(Entries for locating words and elements)
--------------------------------------------------
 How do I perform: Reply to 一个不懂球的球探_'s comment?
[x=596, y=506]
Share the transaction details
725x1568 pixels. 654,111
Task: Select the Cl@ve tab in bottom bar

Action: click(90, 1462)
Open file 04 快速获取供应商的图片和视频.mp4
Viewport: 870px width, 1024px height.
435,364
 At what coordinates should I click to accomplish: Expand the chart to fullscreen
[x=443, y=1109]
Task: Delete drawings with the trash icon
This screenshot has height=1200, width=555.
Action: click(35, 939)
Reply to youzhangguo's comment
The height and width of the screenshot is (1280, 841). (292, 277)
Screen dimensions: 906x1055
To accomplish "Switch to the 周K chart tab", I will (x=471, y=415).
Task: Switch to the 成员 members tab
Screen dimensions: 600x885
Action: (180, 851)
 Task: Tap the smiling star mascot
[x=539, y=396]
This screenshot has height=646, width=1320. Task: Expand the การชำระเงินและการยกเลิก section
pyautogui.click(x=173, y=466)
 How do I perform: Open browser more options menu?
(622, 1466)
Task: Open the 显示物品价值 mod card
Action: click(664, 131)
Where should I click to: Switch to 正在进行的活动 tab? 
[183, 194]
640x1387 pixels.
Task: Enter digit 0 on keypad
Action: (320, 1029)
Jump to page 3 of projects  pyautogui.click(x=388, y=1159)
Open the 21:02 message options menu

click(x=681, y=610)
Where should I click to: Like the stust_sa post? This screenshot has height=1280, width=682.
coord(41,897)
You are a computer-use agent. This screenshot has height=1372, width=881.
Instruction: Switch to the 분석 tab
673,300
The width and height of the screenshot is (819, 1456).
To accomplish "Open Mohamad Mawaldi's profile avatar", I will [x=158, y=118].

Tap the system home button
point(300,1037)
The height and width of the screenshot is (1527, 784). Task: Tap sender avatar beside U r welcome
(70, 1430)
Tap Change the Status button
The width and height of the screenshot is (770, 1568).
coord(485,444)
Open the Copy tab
--------------------------------------------------
Rewrite every line of the rows above as a Markdown table, skipping blank lines, with a column headed "No." for the line number and a column headed "Line" for its text.

| No. | Line |
|---|---|
| 1 |  How do I perform: Reply to 一个不懂球的球探_'s comment? |
| 2 | [x=596, y=506] |
| 3 | Share the transaction details |
| 4 | 725x1568 pixels. 654,111 |
| 5 | Task: Select the Cl@ve tab in bottom bar |
| 6 | Action: click(90, 1462) |
| 7 | Open file 04 快速获取供应商的图片和视频.mp4 |
| 8 | Viewport: 870px width, 1024px height. |
| 9 | 435,364 |
| 10 |  At what coordinates should I click to accomplish: Expand the chart to fullscreen |
| 11 | [x=443, y=1109] |
| 12 | Task: Delete drawings with the trash icon |
| 13 | This screenshot has height=1200, width=555. |
| 14 | Action: click(35, 939) |
| 15 | Reply to youzhangguo's comment |
| 16 | The height and width of the screenshot is (1280, 841). (292, 277) |
| 17 | Screen dimensions: 906x1055 |
| 18 | To accomplish "Switch to the 周K chart tab", I will (x=471, y=415). |
| 19 | Task: Switch to the 成员 members tab |
| 20 | Screen dimensions: 600x885 |
| 21 | Action: (180, 851) |
| 22 |  Task: Tap the smiling star mascot |
| 23 | [x=539, y=396] |
| 24 | This screenshot has height=646, width=1320. Task: Expand the การชำระเงินและการยกเลิก section |
| 25 | pyautogui.click(x=173, y=466) |
| 26 |  How do I perform: Open browser more options menu? |
| 27 | (622, 1466) |
| 28 | Task: Open the 显示物品价值 mod card |
| 29 | Action: click(664, 131) |
| 30 | Where should I click to: Switch to 正在进行的活动 tab?  |
| 31 | [183, 194] |
| 32 | 640x1387 pixels. |
| 33 | Task: Enter digit 0 on keypad |
| 34 | Action: (320, 1029) |
| 35 | Jump to page 3 of projects  pyautogui.click(x=388, y=1159) |
| 36 | Open the 21:02 message options menu |
| 37 | click(x=681, y=610) |
| 38 | Where should I click to: Like the stust_sa post? This screenshot has height=1280, width=682. |
| 39 | coord(41,897) |
| 40 | You are a computer-use agent. This screenshot has height=1372, width=881. |
| 41 | Instruction: Switch to the 분석 tab |
| 42 | 673,300 |
| 43 | The width and height of the screenshot is (819, 1456). |
| 44 | To accomplish "Open Mohamad Mawaldi's profile avatar", I will [x=158, y=118]. |
| 45 | Tap the system home button |
| 46 | point(300,1037) |
| 47 | The height and width of the screenshot is (1527, 784). Task: Tap sender avatar beside U r welcome |
| 48 | (70, 1430) |
| 49 | Tap Change the Status button |
| 50 | The width and height of the screenshot is (770, 1568). |
| 51 | coord(485,444) |
| 52 | Open the Copy tab |